(Beginning of Extracted data)

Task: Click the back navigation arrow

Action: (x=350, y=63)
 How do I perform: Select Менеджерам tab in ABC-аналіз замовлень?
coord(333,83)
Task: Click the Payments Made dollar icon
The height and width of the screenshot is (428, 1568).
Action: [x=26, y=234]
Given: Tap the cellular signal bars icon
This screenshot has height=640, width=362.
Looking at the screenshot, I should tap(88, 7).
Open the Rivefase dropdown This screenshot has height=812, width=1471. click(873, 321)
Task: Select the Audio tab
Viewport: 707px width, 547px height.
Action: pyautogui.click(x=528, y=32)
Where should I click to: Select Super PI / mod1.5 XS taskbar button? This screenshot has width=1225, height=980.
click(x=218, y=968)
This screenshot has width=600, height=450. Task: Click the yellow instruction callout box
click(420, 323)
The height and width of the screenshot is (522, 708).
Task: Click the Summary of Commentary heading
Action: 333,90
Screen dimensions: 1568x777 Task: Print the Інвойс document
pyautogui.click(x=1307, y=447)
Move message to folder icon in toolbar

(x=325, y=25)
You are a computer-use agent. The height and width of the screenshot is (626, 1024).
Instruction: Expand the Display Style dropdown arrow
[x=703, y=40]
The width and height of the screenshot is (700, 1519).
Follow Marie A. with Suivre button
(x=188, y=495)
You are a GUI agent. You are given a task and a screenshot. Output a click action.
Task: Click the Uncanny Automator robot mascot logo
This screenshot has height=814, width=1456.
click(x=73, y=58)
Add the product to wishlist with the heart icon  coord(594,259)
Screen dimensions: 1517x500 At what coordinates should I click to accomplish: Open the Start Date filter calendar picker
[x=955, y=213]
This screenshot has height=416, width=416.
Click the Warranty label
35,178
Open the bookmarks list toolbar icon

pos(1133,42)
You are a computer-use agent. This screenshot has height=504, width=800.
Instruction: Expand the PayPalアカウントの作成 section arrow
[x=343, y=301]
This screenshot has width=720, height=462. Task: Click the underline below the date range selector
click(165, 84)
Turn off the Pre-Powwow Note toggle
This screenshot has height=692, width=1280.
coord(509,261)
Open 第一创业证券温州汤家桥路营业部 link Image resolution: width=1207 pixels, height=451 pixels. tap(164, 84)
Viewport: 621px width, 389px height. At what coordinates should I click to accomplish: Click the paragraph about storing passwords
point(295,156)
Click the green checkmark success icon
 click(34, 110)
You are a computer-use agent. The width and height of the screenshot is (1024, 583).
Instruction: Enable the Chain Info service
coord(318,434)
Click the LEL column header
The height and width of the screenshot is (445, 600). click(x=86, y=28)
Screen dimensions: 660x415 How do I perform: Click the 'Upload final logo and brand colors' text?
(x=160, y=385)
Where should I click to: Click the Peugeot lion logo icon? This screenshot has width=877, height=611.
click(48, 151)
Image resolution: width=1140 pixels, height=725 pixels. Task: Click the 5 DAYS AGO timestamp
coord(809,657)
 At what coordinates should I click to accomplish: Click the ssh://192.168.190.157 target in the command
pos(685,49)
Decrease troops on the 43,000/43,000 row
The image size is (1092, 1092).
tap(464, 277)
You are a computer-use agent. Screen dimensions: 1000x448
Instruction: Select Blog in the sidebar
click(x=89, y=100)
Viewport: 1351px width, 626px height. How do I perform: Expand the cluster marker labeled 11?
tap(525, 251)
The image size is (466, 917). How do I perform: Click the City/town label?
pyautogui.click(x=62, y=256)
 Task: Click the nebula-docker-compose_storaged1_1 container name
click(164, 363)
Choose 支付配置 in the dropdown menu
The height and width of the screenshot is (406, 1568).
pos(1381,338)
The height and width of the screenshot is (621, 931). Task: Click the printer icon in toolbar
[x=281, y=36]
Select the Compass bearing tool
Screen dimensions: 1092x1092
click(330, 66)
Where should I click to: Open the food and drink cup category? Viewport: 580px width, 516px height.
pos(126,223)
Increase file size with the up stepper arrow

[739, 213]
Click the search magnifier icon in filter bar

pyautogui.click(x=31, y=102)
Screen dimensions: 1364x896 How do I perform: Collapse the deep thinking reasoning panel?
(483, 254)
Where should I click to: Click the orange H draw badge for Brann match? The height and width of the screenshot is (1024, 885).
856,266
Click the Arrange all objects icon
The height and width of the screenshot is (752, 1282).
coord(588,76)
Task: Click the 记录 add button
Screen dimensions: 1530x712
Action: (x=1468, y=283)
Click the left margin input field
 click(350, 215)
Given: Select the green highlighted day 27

(End of Extracted data)

> **Directions**
Every line above that holds "agent" should be copied out.

> **Exercise response**
You are a computer-use agent. The height and width of the screenshot is (626, 1024).
You are a GUI agent. You are given a task and a screenshot. Output a click action.
You are a computer-use agent. This screenshot has height=504, width=800.
You are a computer-use agent. The width and height of the screenshot is (1024, 583).
You are a computer-use agent. Screen dimensions: 1000x448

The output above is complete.